START EXERCISE DATA

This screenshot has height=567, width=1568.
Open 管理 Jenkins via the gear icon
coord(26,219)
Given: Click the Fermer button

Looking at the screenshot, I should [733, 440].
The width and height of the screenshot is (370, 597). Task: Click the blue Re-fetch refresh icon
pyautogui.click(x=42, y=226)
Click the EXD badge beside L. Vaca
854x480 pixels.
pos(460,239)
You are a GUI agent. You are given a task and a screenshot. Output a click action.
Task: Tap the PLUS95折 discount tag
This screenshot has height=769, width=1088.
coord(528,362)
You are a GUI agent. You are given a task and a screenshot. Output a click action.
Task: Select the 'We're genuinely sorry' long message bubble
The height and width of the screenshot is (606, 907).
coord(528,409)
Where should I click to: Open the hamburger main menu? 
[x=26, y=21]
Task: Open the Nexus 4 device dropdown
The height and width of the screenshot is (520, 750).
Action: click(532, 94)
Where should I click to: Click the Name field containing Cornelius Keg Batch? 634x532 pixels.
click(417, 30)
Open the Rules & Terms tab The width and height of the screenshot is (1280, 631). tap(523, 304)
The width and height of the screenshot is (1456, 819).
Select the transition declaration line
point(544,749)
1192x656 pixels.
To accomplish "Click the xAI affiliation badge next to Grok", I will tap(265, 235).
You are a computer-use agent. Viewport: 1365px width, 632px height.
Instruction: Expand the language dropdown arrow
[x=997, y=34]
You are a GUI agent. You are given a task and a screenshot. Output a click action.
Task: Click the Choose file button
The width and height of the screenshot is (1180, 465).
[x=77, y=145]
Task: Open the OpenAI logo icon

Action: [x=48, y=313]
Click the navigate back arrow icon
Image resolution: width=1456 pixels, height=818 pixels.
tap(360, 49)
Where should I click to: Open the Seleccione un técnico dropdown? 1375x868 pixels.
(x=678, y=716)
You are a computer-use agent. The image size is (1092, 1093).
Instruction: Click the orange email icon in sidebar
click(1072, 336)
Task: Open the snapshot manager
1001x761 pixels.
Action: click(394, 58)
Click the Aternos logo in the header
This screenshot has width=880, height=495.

END EXERCISE DATA

◆ PROBLEM TO SOLVE ◆
Reproduce the listing starting at its first line and ending at the line that contains "coord(528,409)", swapping in "computer-use agent" wherever "GUI agent" appears and leaving all else unchanged.

◆ EXERCISE RESULT ◆
This screenshot has height=567, width=1568.
Open 管理 Jenkins via the gear icon
coord(26,219)
Given: Click the Fermer button

Looking at the screenshot, I should [733, 440].
The width and height of the screenshot is (370, 597). Task: Click the blue Re-fetch refresh icon
pyautogui.click(x=42, y=226)
Click the EXD badge beside L. Vaca
854x480 pixels.
pos(460,239)
You are a computer-use agent. You are given a task and a screenshot. Output a click action.
Task: Tap the PLUS95折 discount tag
This screenshot has height=769, width=1088.
coord(528,362)
You are a computer-use agent. You are given a task and a screenshot. Output a click action.
Task: Select the 'We're genuinely sorry' long message bubble
The height and width of the screenshot is (606, 907).
coord(528,409)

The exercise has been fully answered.